Keeping in mind the Supreme Court's concerns, the Centre has initiated a move to amend the Indian Penal Code to provide for more stringent punishment to those inflicting deaths in road rage and accidents.
The court recently expressed displeasure at the failure of the legislature to enact stringent laws to deter fatal accidents that made innocent people pay the price for the risks taken by others. Road accidents claim a life every four minutes in India.
The court decreed that fatal accidents caused by drunken driving be punished with prison terms of up to 10 years and the offenders should not be let off with light sentences.
Now the law provides for a maximum of five-year imprisonment for road offenders inflicting death, that is when the matter is reported. Most cases are still settled out of court.

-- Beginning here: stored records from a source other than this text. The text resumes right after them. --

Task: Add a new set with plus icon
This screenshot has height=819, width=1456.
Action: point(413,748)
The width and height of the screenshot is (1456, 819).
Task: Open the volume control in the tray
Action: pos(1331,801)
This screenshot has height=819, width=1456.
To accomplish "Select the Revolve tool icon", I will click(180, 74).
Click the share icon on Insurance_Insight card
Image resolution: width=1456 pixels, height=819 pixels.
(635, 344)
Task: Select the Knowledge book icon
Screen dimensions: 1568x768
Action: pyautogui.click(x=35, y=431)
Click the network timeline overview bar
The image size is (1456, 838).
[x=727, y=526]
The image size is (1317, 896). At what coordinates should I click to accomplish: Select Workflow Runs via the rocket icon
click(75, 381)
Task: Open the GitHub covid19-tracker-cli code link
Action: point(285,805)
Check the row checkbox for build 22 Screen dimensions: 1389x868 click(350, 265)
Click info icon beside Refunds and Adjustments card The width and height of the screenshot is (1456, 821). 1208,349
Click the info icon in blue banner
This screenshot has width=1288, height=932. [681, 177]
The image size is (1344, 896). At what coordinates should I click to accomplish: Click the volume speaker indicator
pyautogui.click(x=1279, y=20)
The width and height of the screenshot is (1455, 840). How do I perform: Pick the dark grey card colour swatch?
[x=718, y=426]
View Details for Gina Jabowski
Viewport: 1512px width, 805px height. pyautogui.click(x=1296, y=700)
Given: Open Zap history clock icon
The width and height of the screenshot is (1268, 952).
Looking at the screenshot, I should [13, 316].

So the Home Ministry is working on an entire gamut of issues of rash and drunken driving and road rage to provide for stringent punishment that would instil a sense of fear in people behind the wheel and effect a change in their behaviour.
The initiative has been taken also in light of the fact that the police could do little to book such offenders who use their clout to circumvent the law.
The Law Commission too has recommended amendments in the IPC, stating the maximum punishment under Section 304(A) is not an adequate deterrent and prescribed that it be doubled to 10-year jail, and that the offence be made non-bailable.
The minimum punishment for causing death under the influence of liquor should be two years' imprisonment.
To protect the pedestrians' equal rights to road, the commission has called for Central legislation to regulate traffic by amending the Seventh Schedule of the Constitution. It has suggested installation of CCTVs to track offences and offenders.